Outside Distractions
In Mikaela’s first nine years on the World Cup circuit, her life off the snow was without any meaningful complications. That changed on Feb. 1, 2020, when her older brother, Taylor, reached her by phone in Europe to say that their father had been seriously hurt in an accident at home in Colorado. Returning to Denver, Mikaela and Eileen and other family members were at Jeff’s bedside in the hours before his death on Feb. 2.
The family has declined to reveal details of the accident; a coroner listed the cause of death as a head injury.
Mikaela stopped competing for nine months. When she rejoined the World Cup, she continued to win races but found that even good results could be upsetting.
“I’m pretty sad,” she said after one victory because it reminded her that she would never again call her father after a race.
The 2022 Beijing Olympics brought baffling performances. Favored to win multiple medals, she fell three times and won none. But in the aftermath of those Games, Shiffrin rallied to win the 2022 World Cup overall title and the 2023 season saw her swiftly — almost astonishingly — accelerate toward the career World Cup win record and a fifth World Cup overall title.

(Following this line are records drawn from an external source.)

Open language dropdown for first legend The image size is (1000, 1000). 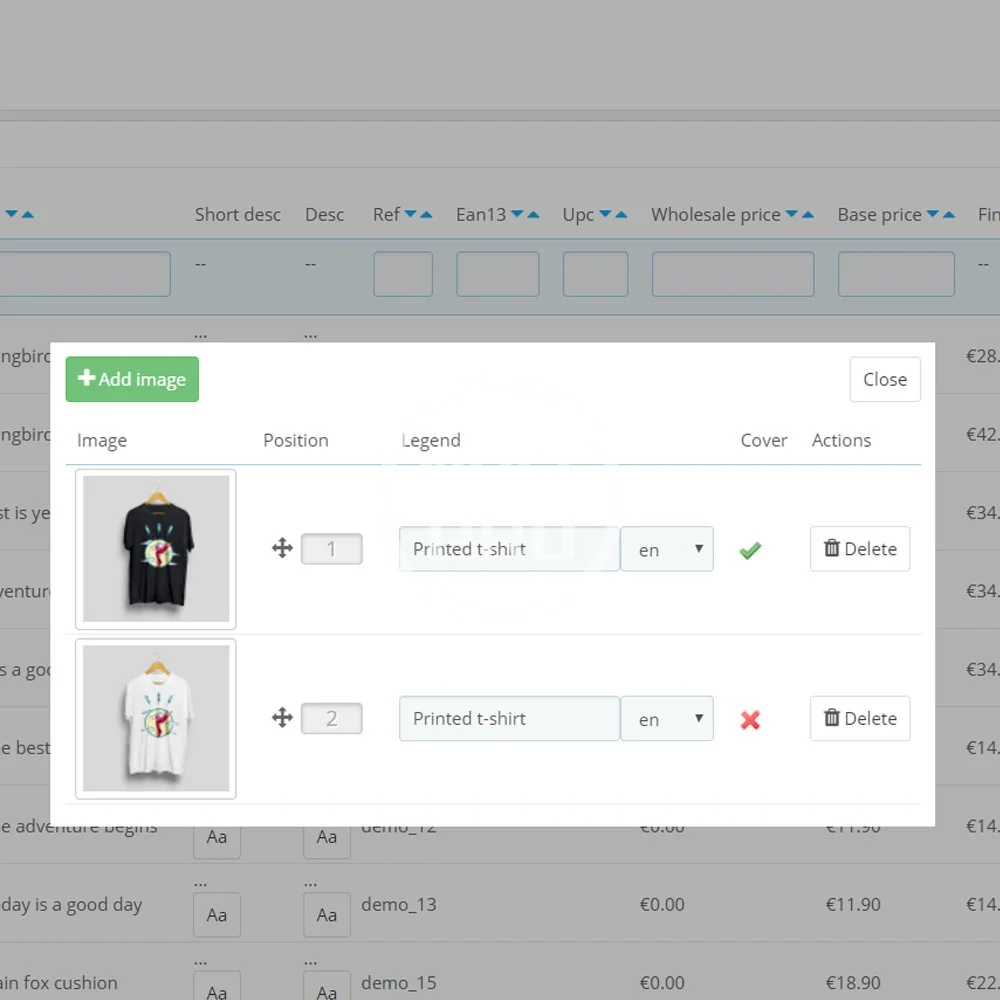[666, 549]
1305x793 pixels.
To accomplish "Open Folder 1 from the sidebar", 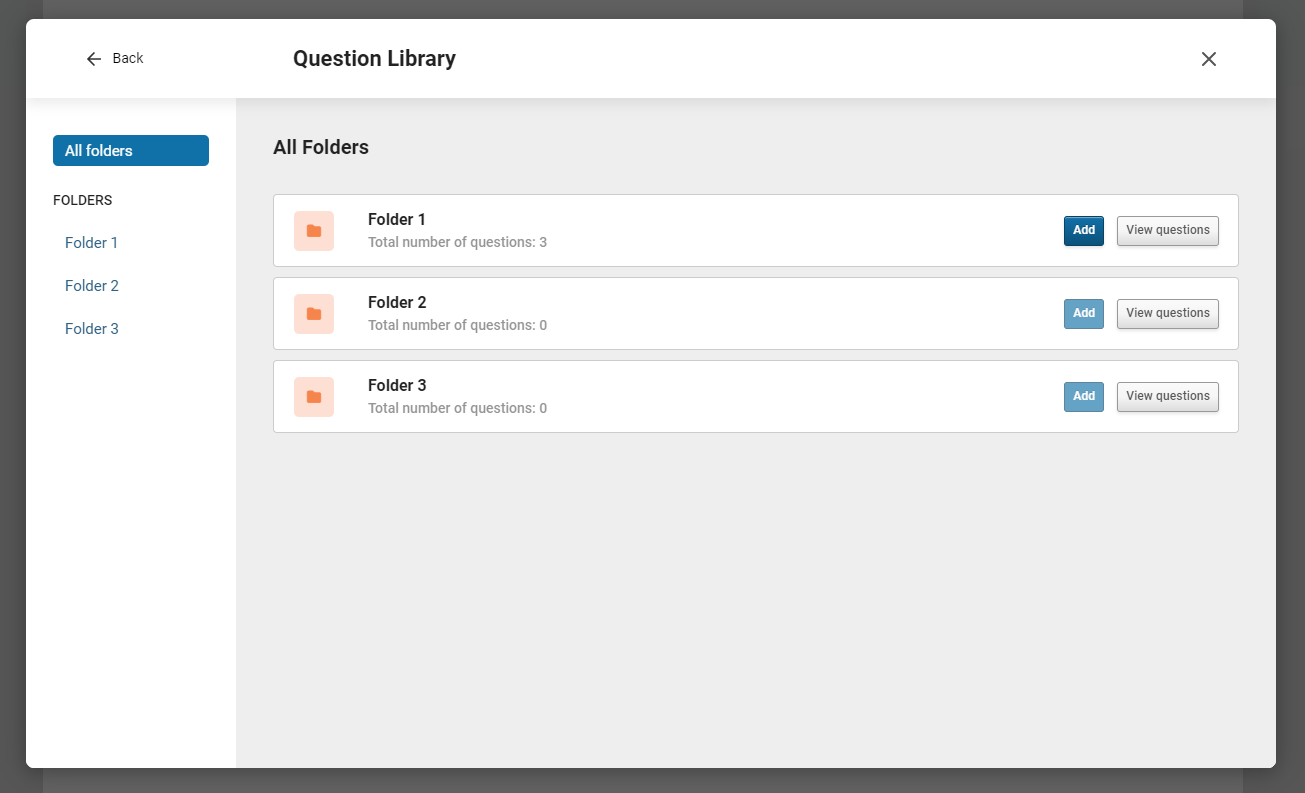I will pos(91,242).
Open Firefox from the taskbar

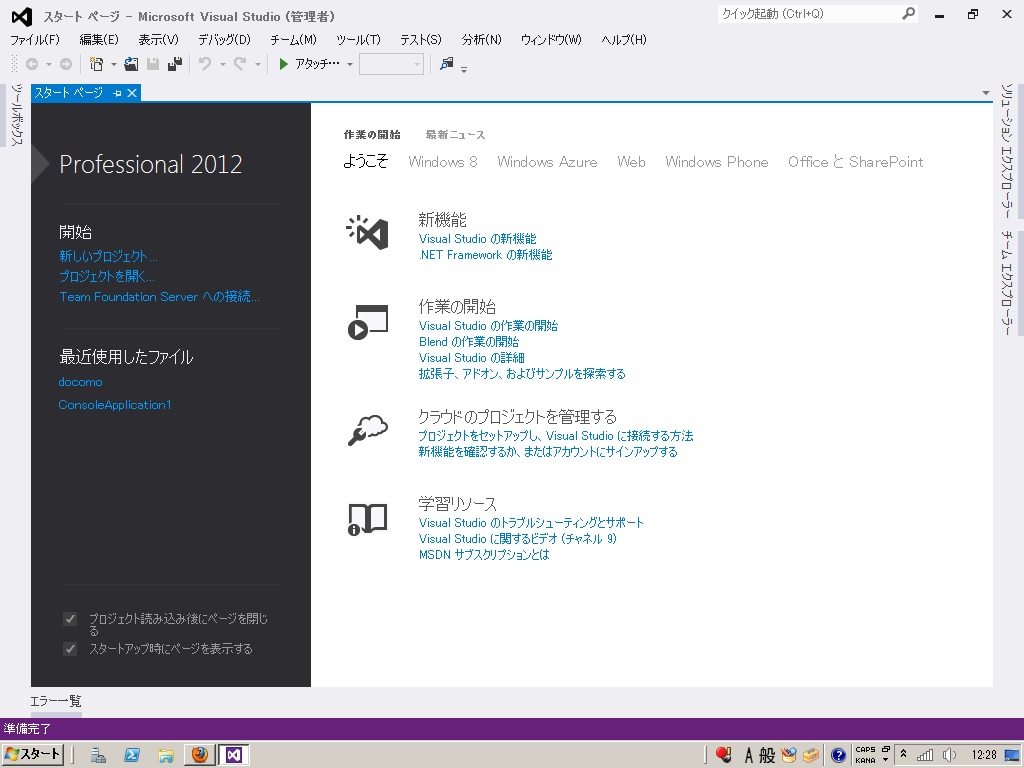(199, 755)
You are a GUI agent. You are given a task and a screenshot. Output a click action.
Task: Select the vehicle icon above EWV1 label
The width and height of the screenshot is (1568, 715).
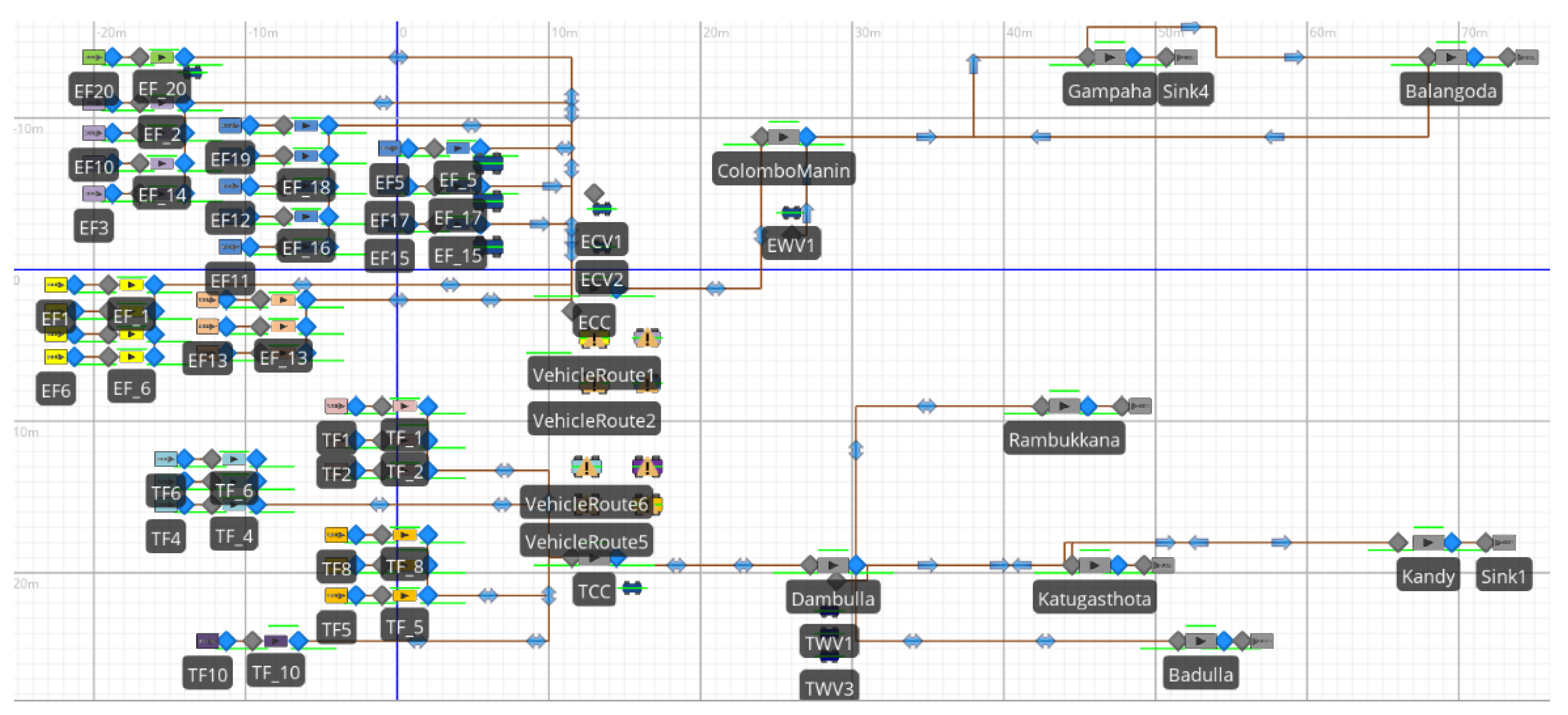click(790, 212)
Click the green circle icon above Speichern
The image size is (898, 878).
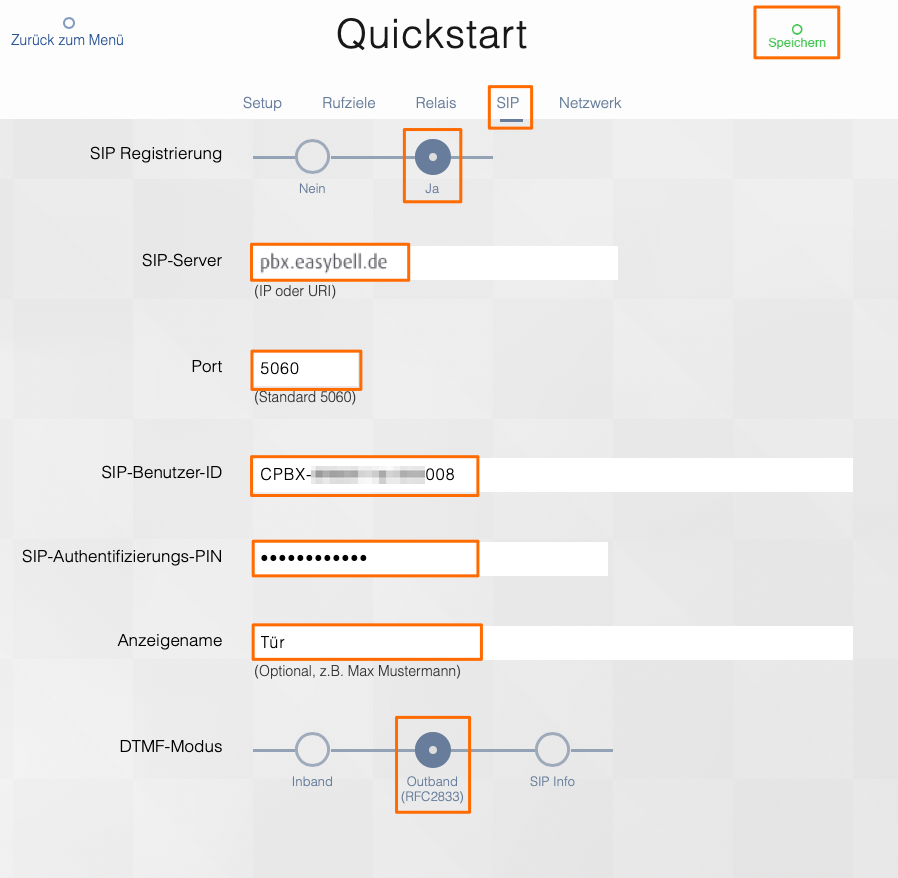[x=797, y=29]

“The past couple of years have been difficult times but we managed to make our way through it and survive that,” Eileen Shiffrin said. “I think we’ve come out the other side of that closer than ever and more functional as well.”
Family tragedy, of course, is not the only way that the personal lives of elite athletes can interrupt or alter an auspicious career. Outside problems of all kinds intercede, from an overzealous nightlife to tangled relationships to money woes.
But since Mikaela was a child, it has been hard for her to divert her eyes from the snow beneath her skis. When she turned 18, I recall asking her if she was now going to bars.
“I can go out and be more social,” she answered. “But I want to be home by 9:30 to 10. I can’t function unless I get a minimum of eight hours of sleep.”
She does binge watch her favorite television shows. In 2017, she said with a laugh: “The most exciting thing of my week might be when the new ‘Madam Secretary’ episode comes out.”
And she has learned to take time to celebrate major accomplishments, like her 14 world championship medals, something the tennis star Roger Federer encouraged her to do when hosting her for lunch last year at his home in Switzerland.
For two years, Shiffrin has been dating the Norwegian skier Aleksander Aamodt Kilde, a two-time Olympic medalist. They are ski racing’s power couple, with self-imposed curfews.
“A healthy distraction,” Eileen called the relationship.
“We talk every night,” Mikaela said, “but we say good night early because there’s so much to do the next day.” Beach vacations will wait until late spring.
Last fall, at the gym near her home, which sits in the middle of a Colorado snow sports kingdom, Shiffrin pedaled on a stationary bike for nearly an hour unbothered. When finished, with a towel around her neck, she headed for the exit.
In the hallway, a crowd clustered in front of the photo tribute to her. Cellphone cameras were held aloft.
Turning sideways as she threaded her way through the group, the ski racer on the precipice of setting the record for most World Cup race victories turned to look over her shoulder and smiled.